Arabic is one of the most widely spoken languages in the world, with hundreds of millions of speakers across more than twenty countries. Despite this global reach, Arabic is not a monolithic language. Modern Standard Arabic coexists with a rich landscape of regional dialects that differ significantly in vocabulary, syntax, phonology, and cultural grounding. These dialects are the primary medium of daily communication, oral storytelling, poetry, and social interaction. However, most existing benchmarks for Arabic large language models focus almost exclusively on Modern Standard Arabic, leaving dialectal Arabic largely under-evaluated and under-represented.

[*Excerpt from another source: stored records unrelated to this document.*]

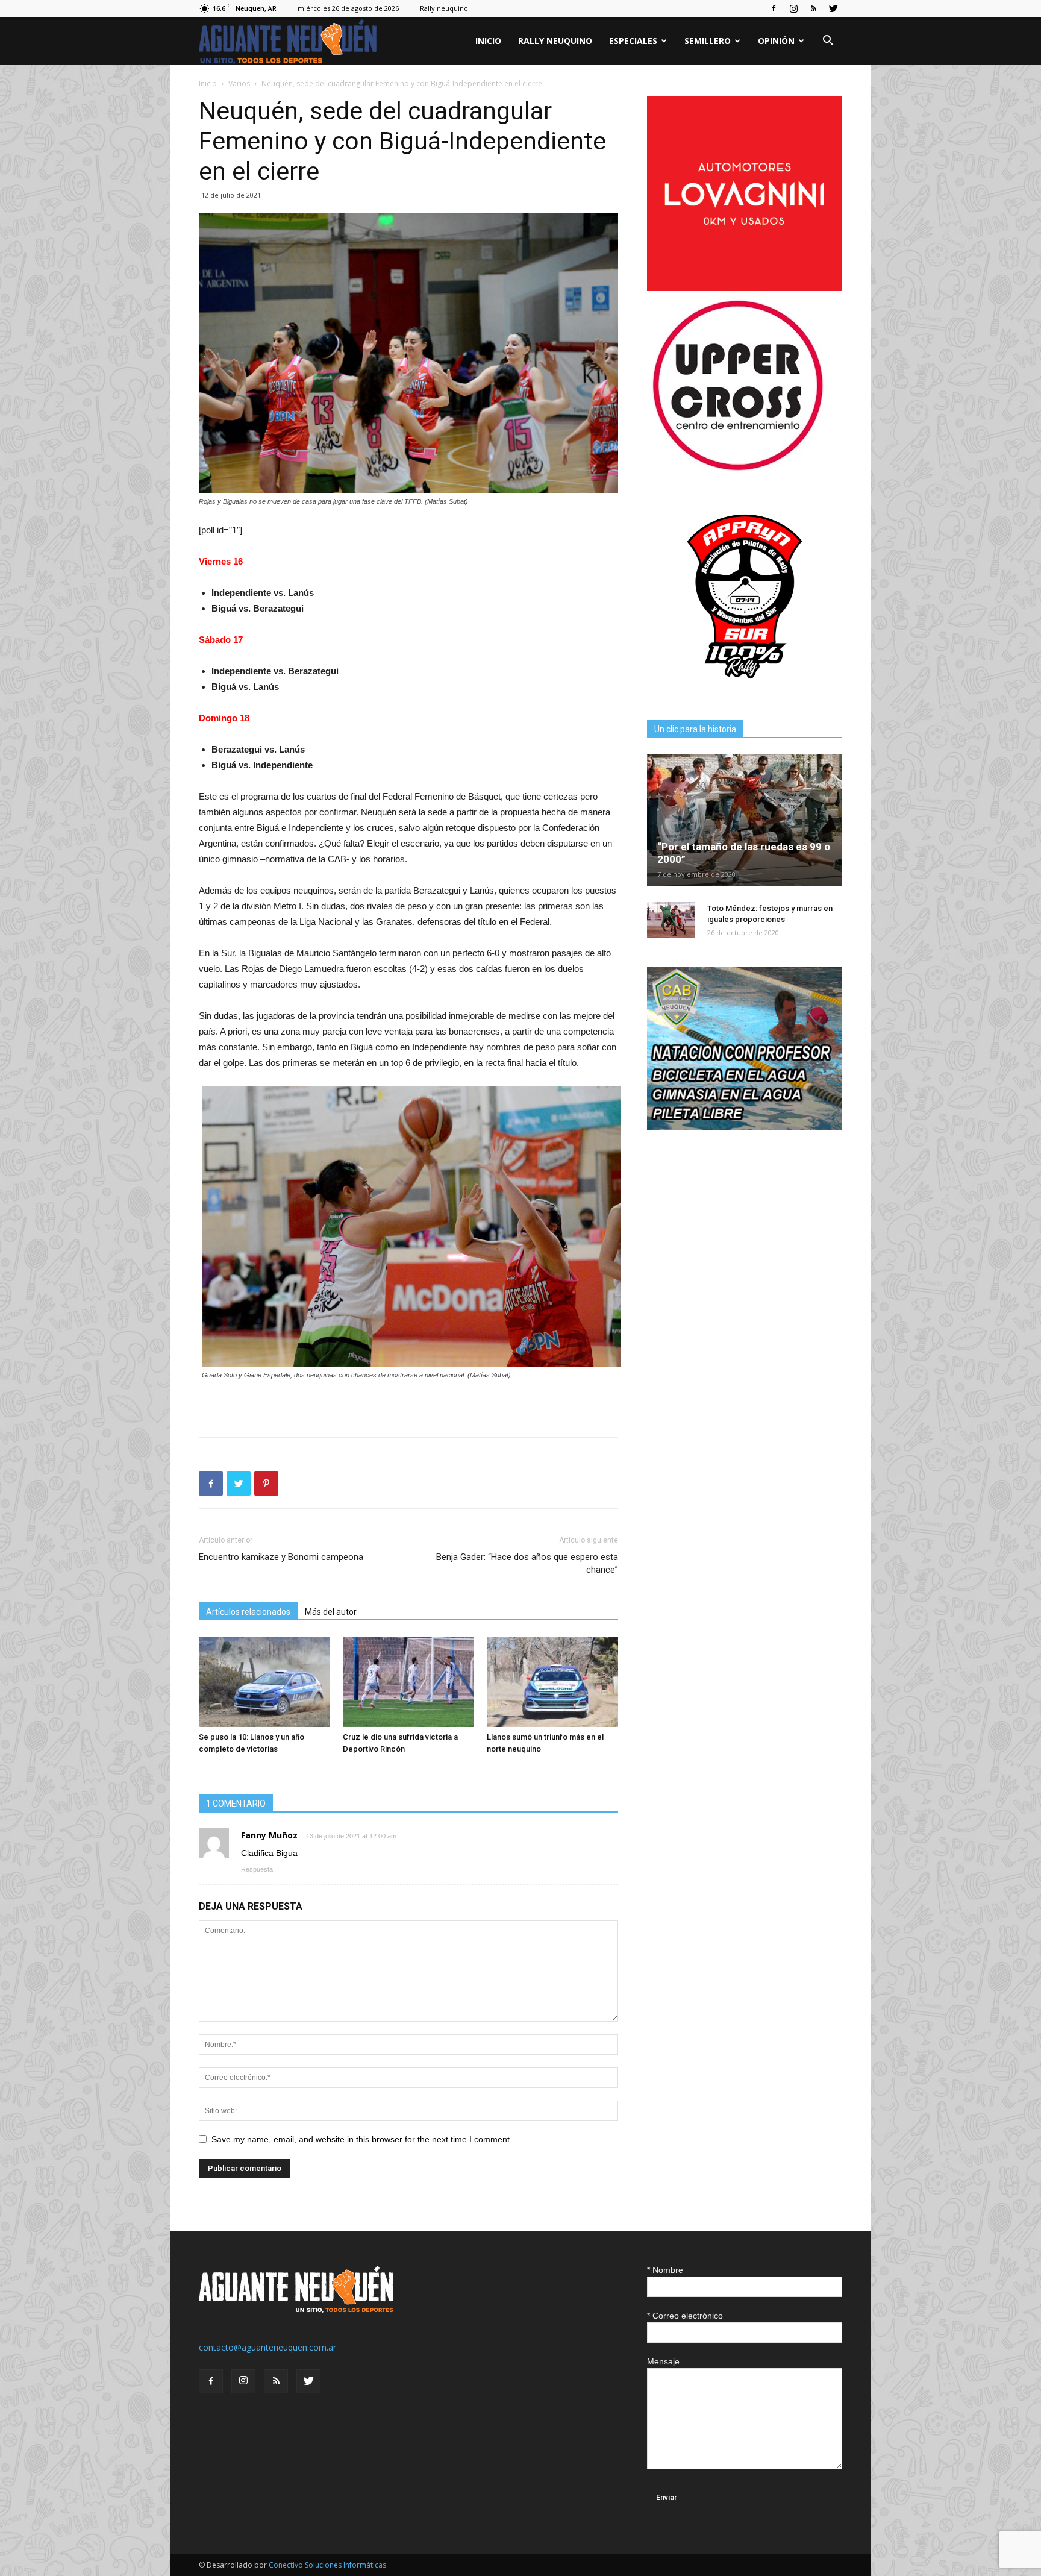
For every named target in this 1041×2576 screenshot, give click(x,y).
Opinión (776, 40)
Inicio (488, 40)
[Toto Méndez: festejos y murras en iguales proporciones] (671, 920)
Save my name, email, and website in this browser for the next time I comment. (361, 2139)
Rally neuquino (444, 8)
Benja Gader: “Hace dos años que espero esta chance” (527, 1563)
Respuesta (257, 1869)
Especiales (633, 40)
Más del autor (331, 1612)
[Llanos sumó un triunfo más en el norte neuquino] (552, 1682)
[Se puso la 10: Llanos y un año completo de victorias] (264, 1682)
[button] (827, 42)
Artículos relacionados (248, 1612)
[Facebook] (773, 8)
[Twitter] (833, 8)
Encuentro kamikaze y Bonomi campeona (281, 1557)
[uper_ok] (737, 469)
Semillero (707, 40)
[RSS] (813, 8)
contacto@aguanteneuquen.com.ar (267, 2347)
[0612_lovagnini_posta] (744, 287)
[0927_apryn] (744, 691)
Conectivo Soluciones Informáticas (327, 2565)
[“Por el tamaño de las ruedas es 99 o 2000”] (744, 820)
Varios (239, 83)
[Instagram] (793, 8)
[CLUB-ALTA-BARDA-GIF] (744, 1126)
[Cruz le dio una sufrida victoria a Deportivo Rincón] (408, 1682)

This gap is particularly problematic as large language models increasingly interact with users in informal, culturally grounded, and conversational settings. A model that performs well on formal newswire text may still fail to understand a greeting, an idiomatic expression, or a short anecdote expressed in a local dialect. To address this limitation, our team introduces Alyah الياه (which means North Star ⭐️ in Emirati), an Emirati-centric benchmark designed to assess how well Arabic LLMs capture the linguistic, cultural, and pragmatic aspects of the Emirati dialect.

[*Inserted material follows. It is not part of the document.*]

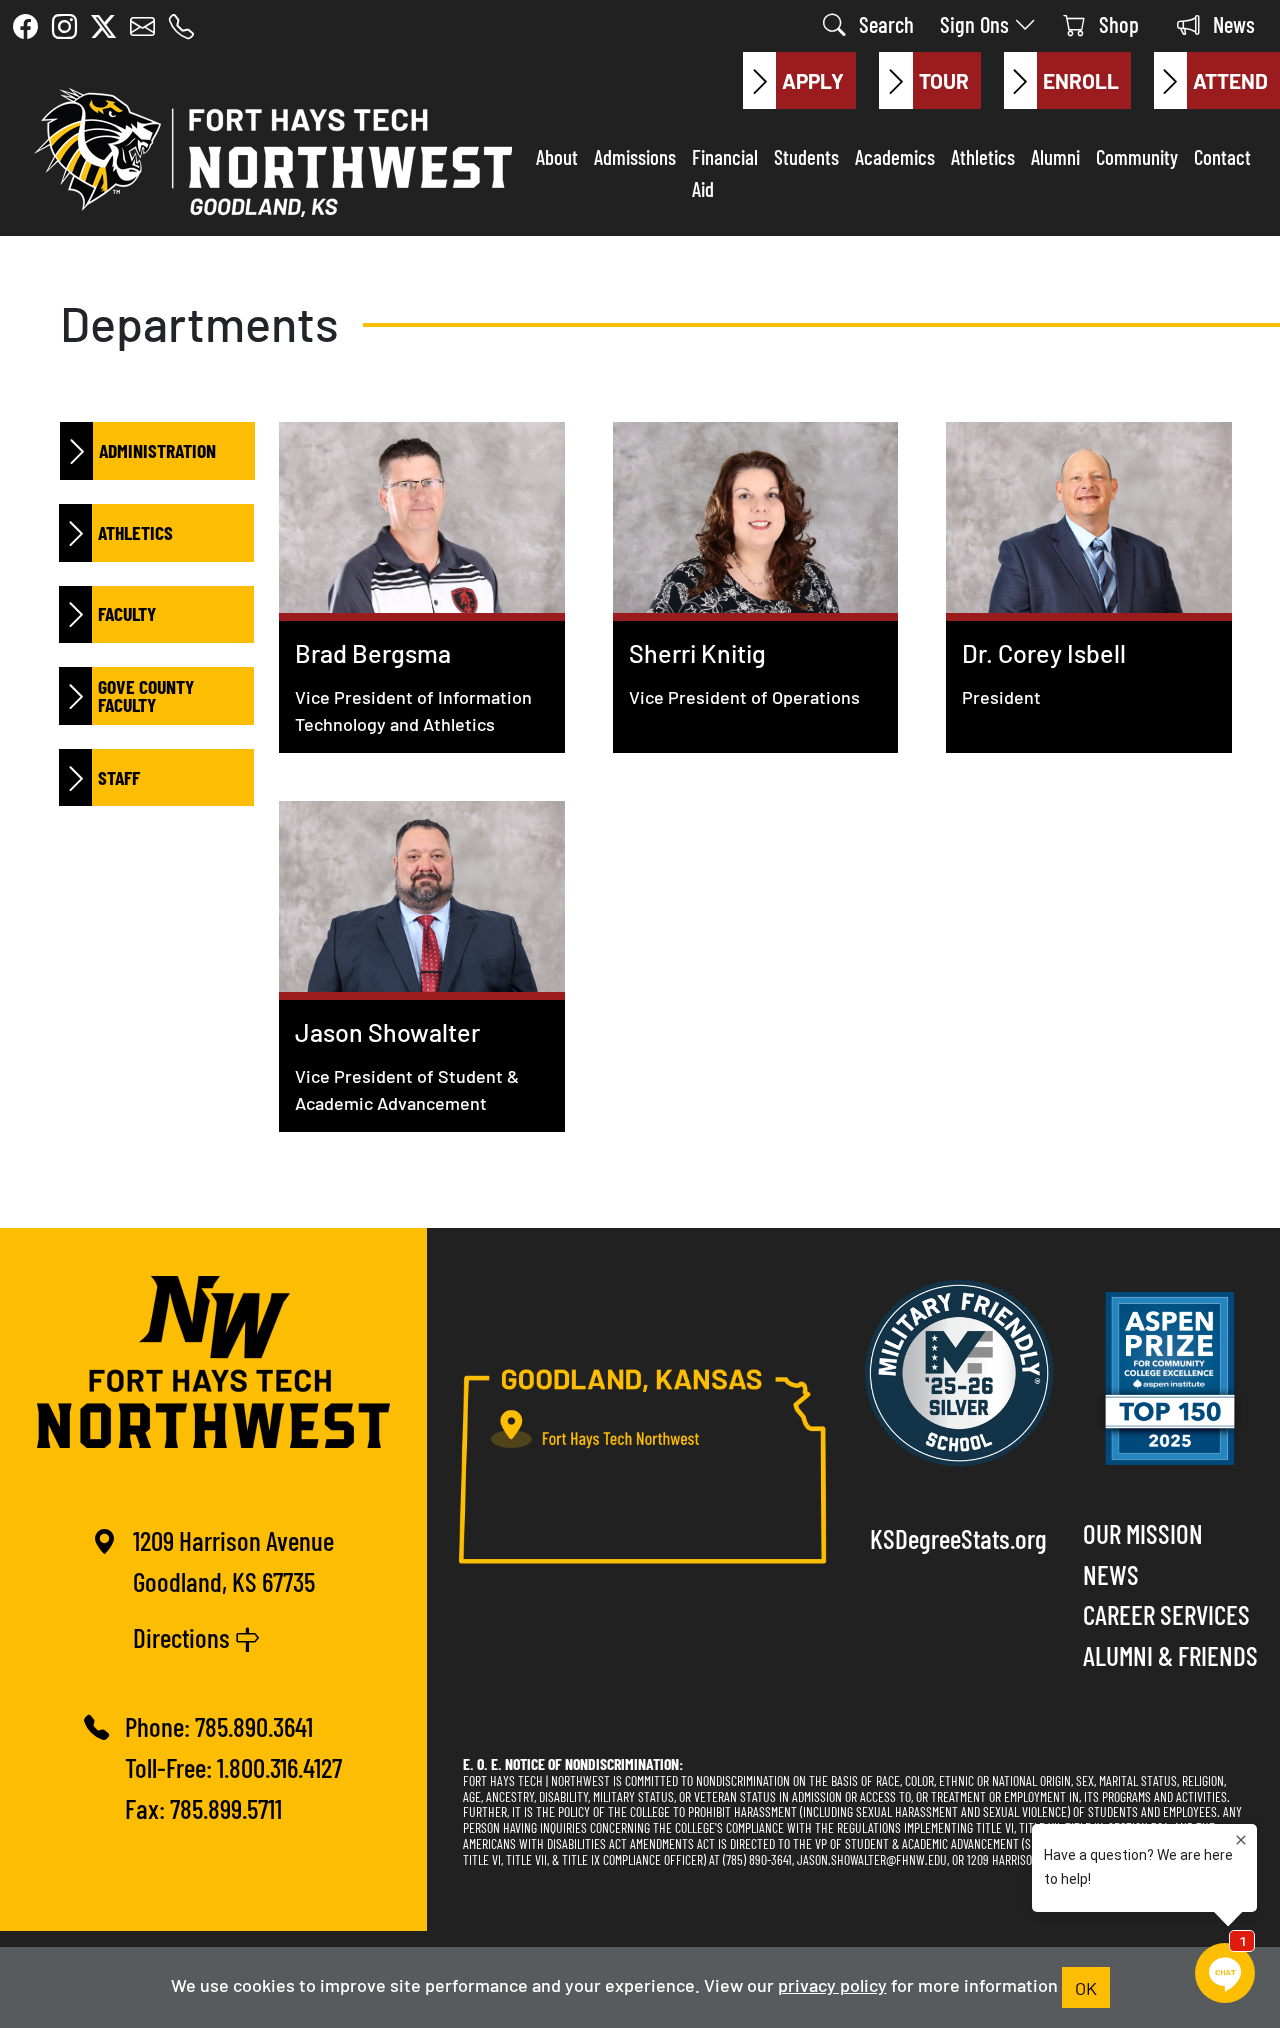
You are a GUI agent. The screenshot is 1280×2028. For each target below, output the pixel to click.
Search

Benchmark Motivation and Scope
The Emirati dialect is deeply intertwined with local culture, heritage, and history. It appears in everyday greetings, oral poetry, proverbs, folk narratives, and expressions whose meanings cannot be inferred through literal translation alone. Our benchmark is intentionally designed to probe this depth. Rather than testing surface-level lexical knowledge, it challenges models on their ability to interpret culturally embedded meaning, pragmatic usage, and dialect-specific nuances.

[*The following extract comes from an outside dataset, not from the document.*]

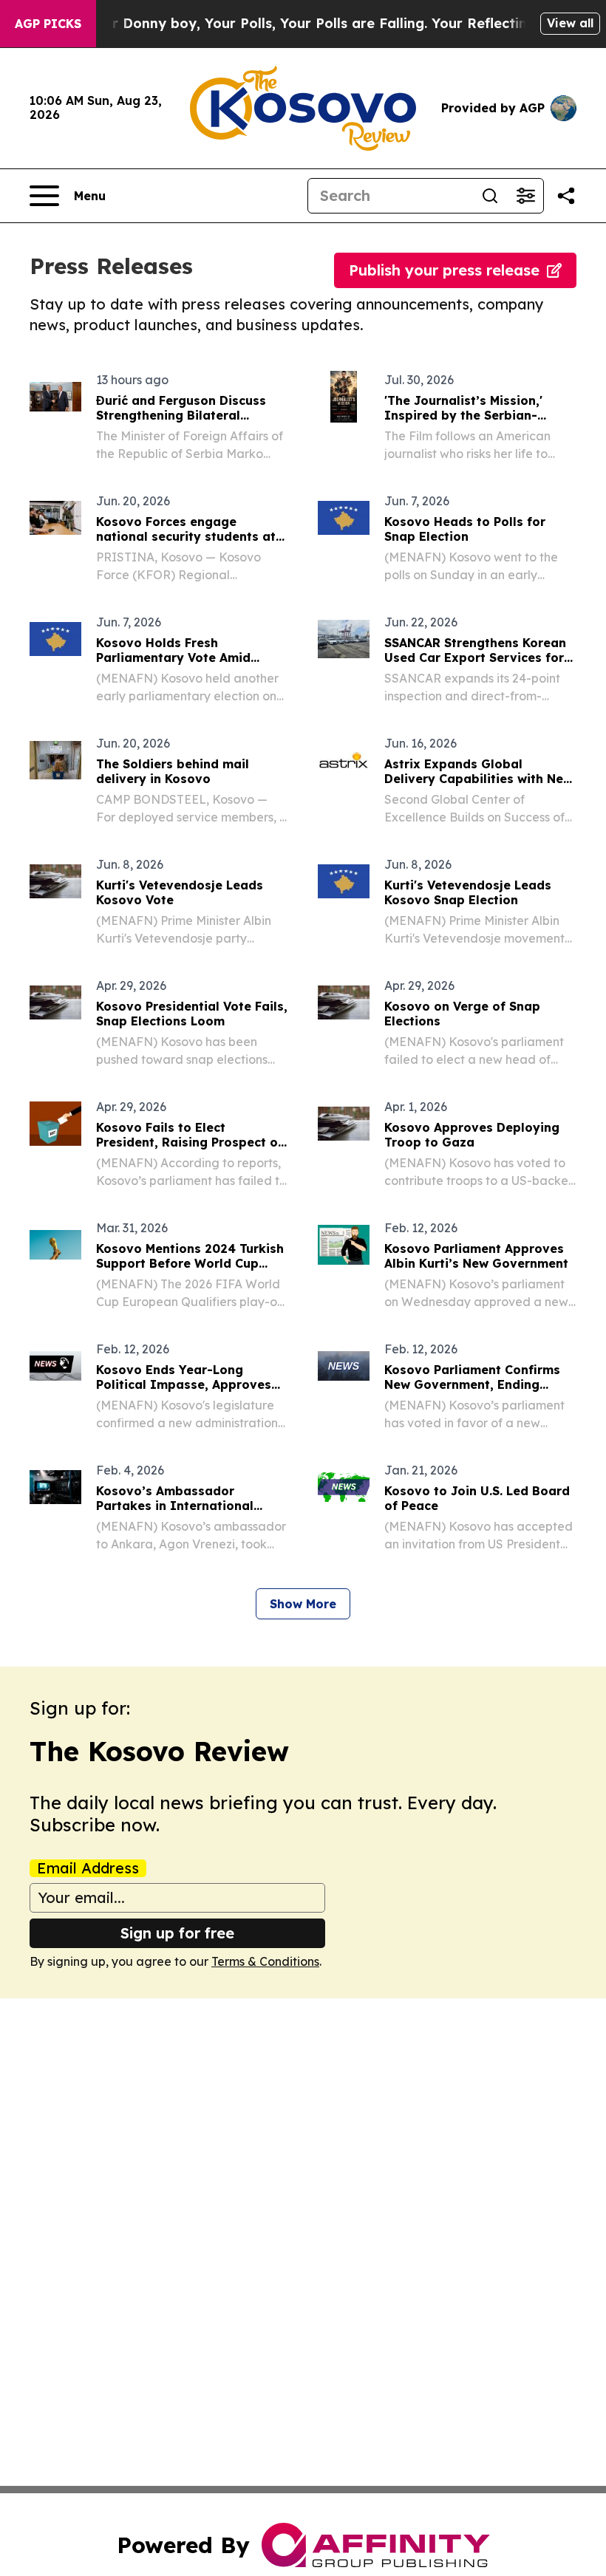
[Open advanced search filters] (525, 196)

The benchmark covers a wide range of content, including common and uncommon local expressions, culturally grounded greetings, short anecdotes, heritage-related questions, and references to Emirati poetry. The goal is not only to measure correctness, but also to understand where models systematically succeed or fail when confronted with authentic Emirati language use.
Dataset Structure
Following further development and consolidation, the benchmark has been unified into a single dataset called Alyah. The final benchmark contains 1,173 samples, all collected manually from native Emirati speakers to ensure linguistic authenticity and cultural grounding. This manual curation step was essential to capture expressions, meanings, and usages that are rarely documented in written resources and are difficult to infer from Modern Standard Arabic alone.
Each sample is formulated as a multiple-choice question with four candidate answers, exactly one of which is correct. Large language models were used to synthetically generate the distractor choices, after which they were reviewed to ensure plausibility and semantic closeness to the correct answer. To avoid positional bias during evaluation, the index of the correct answer follows a randomized distribution across the dataset. Below is the distribution of word count per query and candidate answers.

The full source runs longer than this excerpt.